Verrijn Stuart

advertisement
.
Prof. dr. G.M. Verrijn Stuart
Een bijzonder mens. Niemand minder dan M.W. Holtrop tuit niet minder dan 10
pagina’s degelijk onderbouwd lof over Verrijn Stuart in Jaarboek Amsterdam
1969-1970: “Economist, maar ook begaafd pianist, Goethe-kenner en
enthousiast sportbeoefenaar”. (In PDF gedigitaliseerd onder www.digitallibrary.nl van
de KNAW). Wat sport betreft is niet toevallig dat zijn zoon voorzitter werd van de
Nederlandse bergsportvereniging. Wat betreft muzikaal talent gaat het verhaal
dat Verrijn Stuart, begaan en begeesterend docent economie, menigmaal zijn
particuliere colleges aan prinses Juliana afsloot met een pianorecital.
Dat Verrijn Stuart decennia lang bevlogen was voor de vorming en scholing van
bankpersoneel noemt Holtrop helaas niet. Maar als directeur, sinds 1939, van de
leidende Amsterdamsche Bank was hij vanzelfsprekend de aangewezen persoon
om in 1943 voorzitter te worden van de Commissie voor den Cursus, die een
landelijke, schriftelijke versie zou gaan uitbrengen vanuit de mondelinge
bankcursussen die in Amsterdam en Rotterdam door de respectievelijke lokale
bankiersverenigingen waren ingericht. En 25 jaar later was het vanzelfsprekend
dat hij voorzitter werd van het N.I.B.E., het kennisinstituut dat naar zijn ideaal
was gemodelleerd.
Kennisinstituut?

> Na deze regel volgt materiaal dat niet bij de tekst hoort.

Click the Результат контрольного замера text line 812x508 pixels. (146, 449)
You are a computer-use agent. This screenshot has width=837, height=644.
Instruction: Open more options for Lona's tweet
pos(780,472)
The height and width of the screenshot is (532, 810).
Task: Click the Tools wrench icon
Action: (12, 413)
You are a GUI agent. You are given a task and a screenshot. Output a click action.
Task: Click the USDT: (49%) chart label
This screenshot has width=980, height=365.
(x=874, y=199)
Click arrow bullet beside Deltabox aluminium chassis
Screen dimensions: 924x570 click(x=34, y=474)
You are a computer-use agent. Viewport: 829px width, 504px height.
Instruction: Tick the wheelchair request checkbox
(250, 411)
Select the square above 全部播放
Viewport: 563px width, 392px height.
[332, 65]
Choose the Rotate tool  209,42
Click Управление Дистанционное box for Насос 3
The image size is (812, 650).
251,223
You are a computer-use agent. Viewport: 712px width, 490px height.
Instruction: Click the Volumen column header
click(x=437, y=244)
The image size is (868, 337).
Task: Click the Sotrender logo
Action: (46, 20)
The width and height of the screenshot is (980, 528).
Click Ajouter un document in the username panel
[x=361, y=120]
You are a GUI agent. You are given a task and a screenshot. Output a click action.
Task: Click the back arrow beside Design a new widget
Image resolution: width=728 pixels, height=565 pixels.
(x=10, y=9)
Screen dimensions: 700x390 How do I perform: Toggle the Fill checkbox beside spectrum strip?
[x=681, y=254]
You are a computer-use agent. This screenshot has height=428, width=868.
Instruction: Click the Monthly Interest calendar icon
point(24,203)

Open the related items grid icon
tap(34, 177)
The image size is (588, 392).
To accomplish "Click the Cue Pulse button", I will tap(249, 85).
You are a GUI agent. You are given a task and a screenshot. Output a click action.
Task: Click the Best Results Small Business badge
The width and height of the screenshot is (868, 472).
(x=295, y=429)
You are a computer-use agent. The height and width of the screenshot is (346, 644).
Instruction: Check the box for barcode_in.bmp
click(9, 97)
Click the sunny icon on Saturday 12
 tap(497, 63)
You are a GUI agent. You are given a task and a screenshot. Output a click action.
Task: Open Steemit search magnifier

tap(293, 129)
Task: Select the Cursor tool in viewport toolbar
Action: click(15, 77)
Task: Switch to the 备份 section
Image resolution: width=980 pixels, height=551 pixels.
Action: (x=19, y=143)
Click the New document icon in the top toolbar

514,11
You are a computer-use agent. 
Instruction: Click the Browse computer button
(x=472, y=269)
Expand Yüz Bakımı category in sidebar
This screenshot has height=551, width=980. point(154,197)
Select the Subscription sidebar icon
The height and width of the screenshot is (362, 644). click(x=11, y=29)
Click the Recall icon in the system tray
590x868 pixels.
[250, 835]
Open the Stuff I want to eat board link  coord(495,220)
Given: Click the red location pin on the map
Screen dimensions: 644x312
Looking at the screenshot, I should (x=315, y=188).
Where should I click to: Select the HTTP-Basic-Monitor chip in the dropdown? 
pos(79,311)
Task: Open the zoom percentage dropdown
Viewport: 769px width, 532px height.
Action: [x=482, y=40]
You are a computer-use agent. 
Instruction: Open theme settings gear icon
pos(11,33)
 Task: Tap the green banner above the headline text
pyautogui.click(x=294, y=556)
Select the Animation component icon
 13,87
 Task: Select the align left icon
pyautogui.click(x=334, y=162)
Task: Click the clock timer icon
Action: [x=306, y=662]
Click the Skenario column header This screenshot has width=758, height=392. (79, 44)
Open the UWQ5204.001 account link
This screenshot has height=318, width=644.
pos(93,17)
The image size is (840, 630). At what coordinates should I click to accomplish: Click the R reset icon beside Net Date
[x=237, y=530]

Twee citaten van Verrijn Stuart die er op wijzen dat in de 26
jaar dat hij er direct en/of indirect bij betrokken was, verdergaande idealen
nastreefde dan het simpel overdragen van weetjes en handigheden; hij wilde
Bildung, om een term te gebruiken die anno 2015 weer hoopvol wordt gebezigd:
. het Ten Geleide op pagina 1 van het allereerste nummer van Bank- en
Effectenbedrijf (juni 1952) sloot hij af met “Het menselijk leven wordt eerst
werkelijk waardevol door zinvolle arbeid. Slechts het zich gestadig verdiepen in
de oorzakelijke of organische samenhang der onderdelen van het bedrijf, waarin
men werkt, verschaft morele voldoening en ware arbeidsvreugde”.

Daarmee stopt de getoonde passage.